* [What this task involves]: The entries are to be printed again word for word, but no picture may appear.

** Information follows **

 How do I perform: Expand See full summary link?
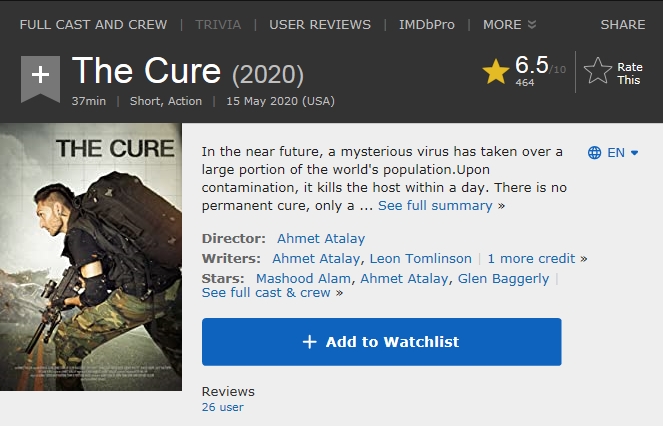tap(435, 205)
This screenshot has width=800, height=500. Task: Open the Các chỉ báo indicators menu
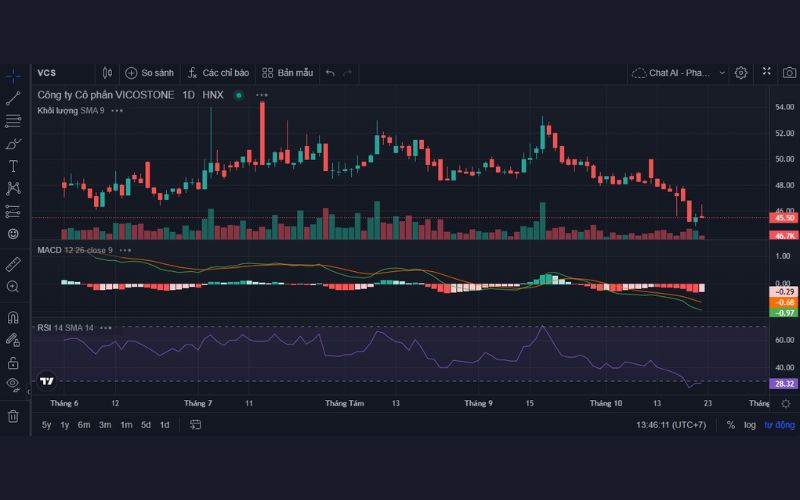(220, 73)
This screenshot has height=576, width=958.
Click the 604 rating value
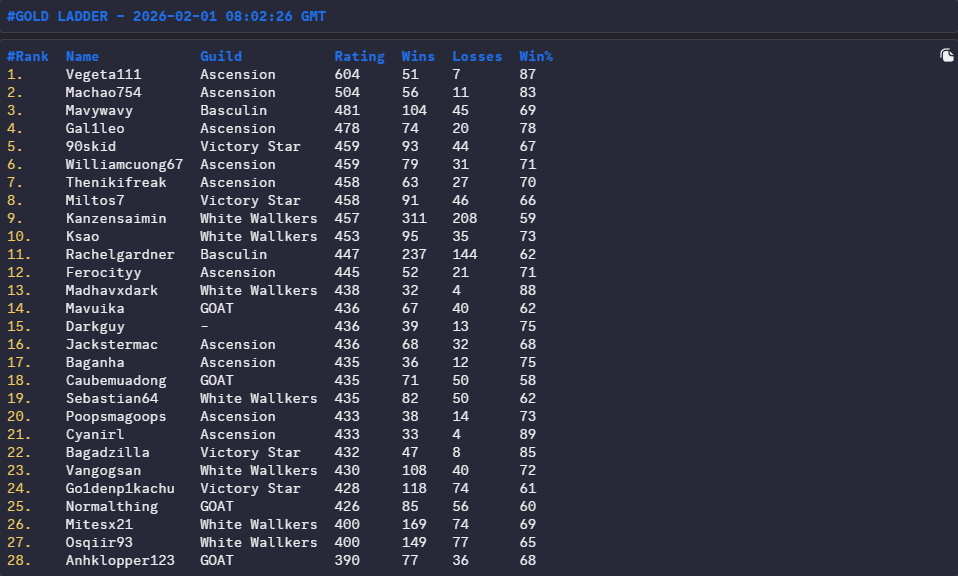tap(347, 75)
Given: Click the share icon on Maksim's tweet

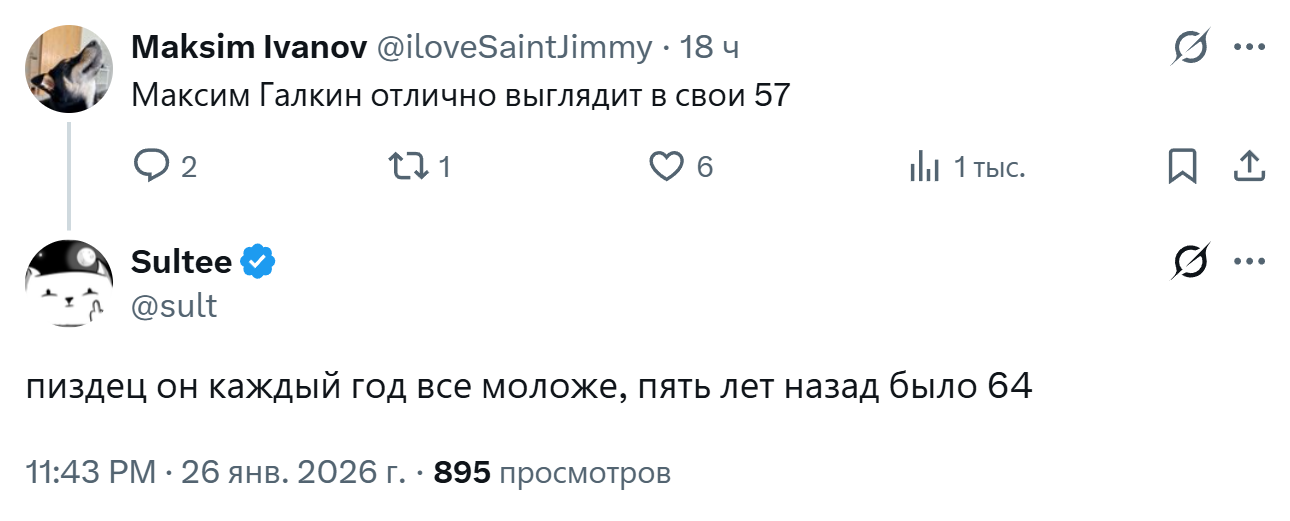Looking at the screenshot, I should [x=1248, y=166].
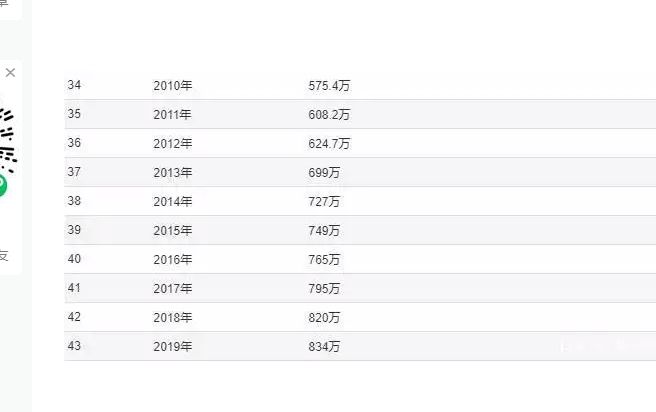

** End of Information **

* [Problem solution]:
 How do I perform: Expand See full summary link?
tap(435, 205)
This screenshot has width=800, height=500. Task: Open the Các chỉ báo indicators menu
(220, 73)
This screenshot has height=576, width=958.
Click the 604 rating value
tap(347, 75)
Given: Click the share icon on Maksim's tweet

Looking at the screenshot, I should [x=1248, y=166].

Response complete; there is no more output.